Nearly a quarter of the entities that currently have rated debt are in danger of having that debt downgraded, according to the latest calculations by ratings service Standard & Poor’s.
S&P’s latest Global Fixed Income Research report, titled Downgrade Potential Across Credit Grades And Sectors, shows that 747 debt issues were facing possible downgrade in August — 18 percent higher than the total count a year ago — and double the count of issues poised for potential upgrades.
“This continues the trend that started last July, where a materialized housing slowdown coupled with large bank write-downs largely assisted in dislocating the credit markets,” S&P notes in the report. It defines potential downgrades as entities having either a negative outlook or ratings on CreditWatch with negative implications across rating categories ‘AAA’ to ‘B-‘.
That big a slice of total U.S. issues hasn’t been in danger of downgrade since December 2003, when percentage stood at 26. The all-time high for such downgrade-ready debt issues was December 2002, when 32 percent were in that category, according to S&P’s Diane Vazza, managing director for Global Fixed Income Research.

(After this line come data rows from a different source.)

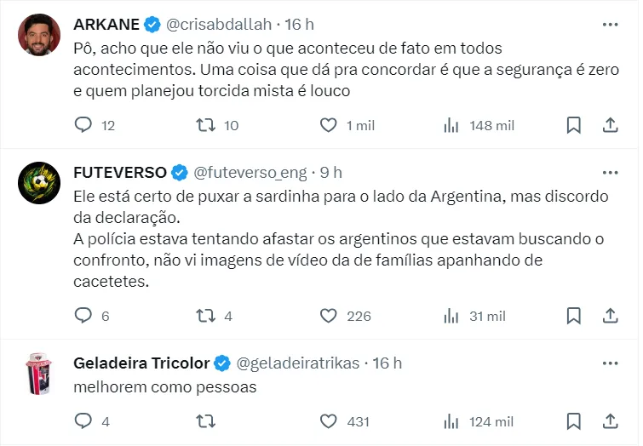Share the FUTEVERSO tweet
The image size is (643, 446).
coord(610,316)
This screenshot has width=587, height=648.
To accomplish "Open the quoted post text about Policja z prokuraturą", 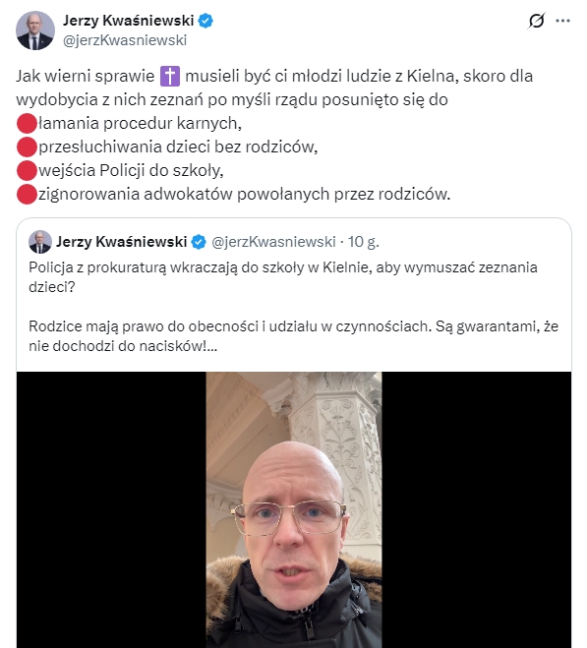I will 283,277.
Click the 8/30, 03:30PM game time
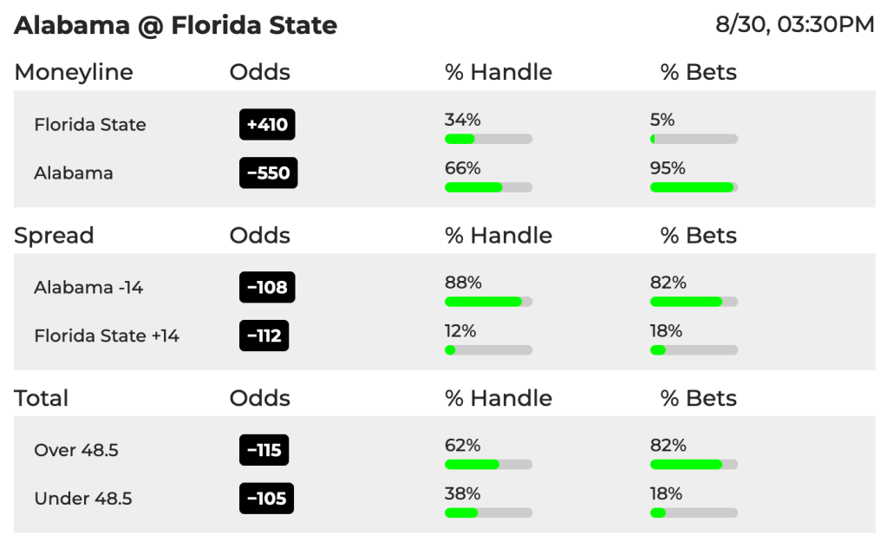 (795, 24)
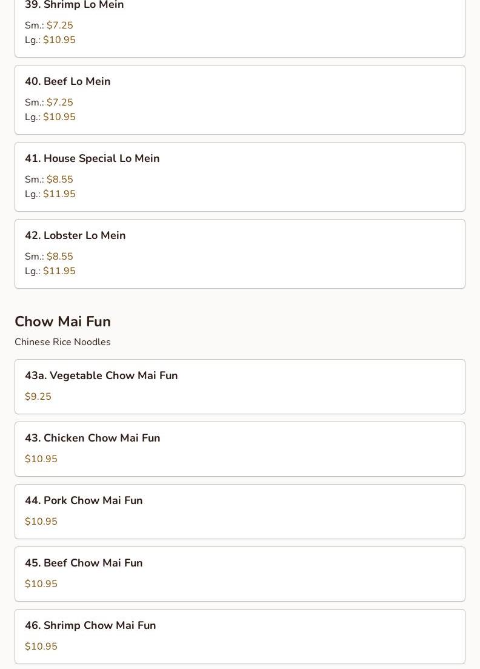Open the Lobster Lo Mein item
This screenshot has width=480, height=669.
[75, 235]
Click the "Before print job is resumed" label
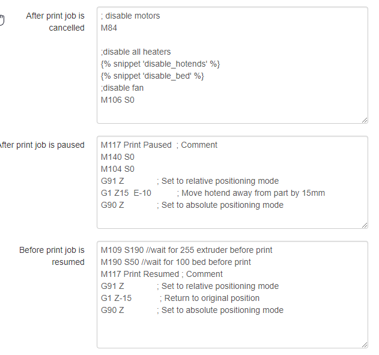Image resolution: width=379 pixels, height=355 pixels. pos(52,256)
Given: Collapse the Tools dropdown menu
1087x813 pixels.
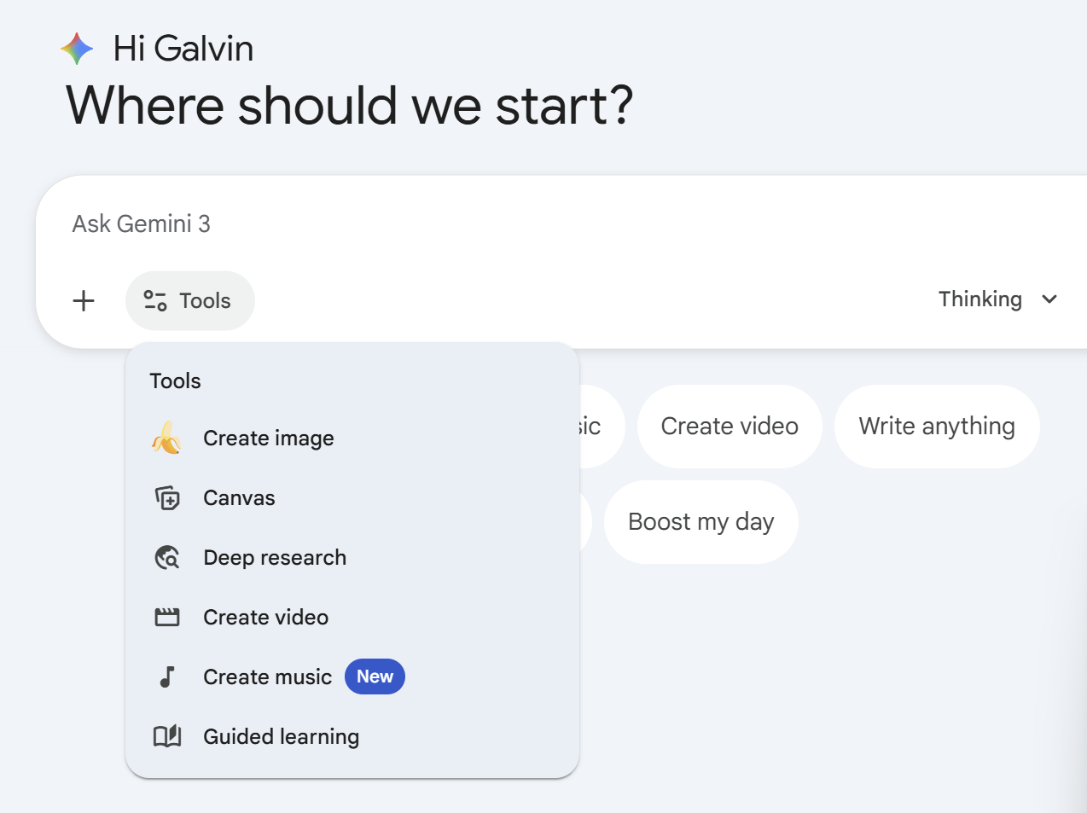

This June, the number of issues facing downgrade had actually declined slightly, and stood at 22 percent. But the upward trend resumed. Not surprisingly, the U.S. continues to top the list of potential bond downgrades globally.
Broken down by sector, forest products and building materials recorded the highest ratio of issuers with a negative bias relative to their total rated universe, followed by mortgage institutions and automotive. By rating designation, ‘B’ rated companies have the highest potential for downgrades, with 156 companies, or 21 percent of the total.
Globally, of the 747 issuers at risk for downgrades, 62 percent are speculative-grade, rated ‘BB+’ or below.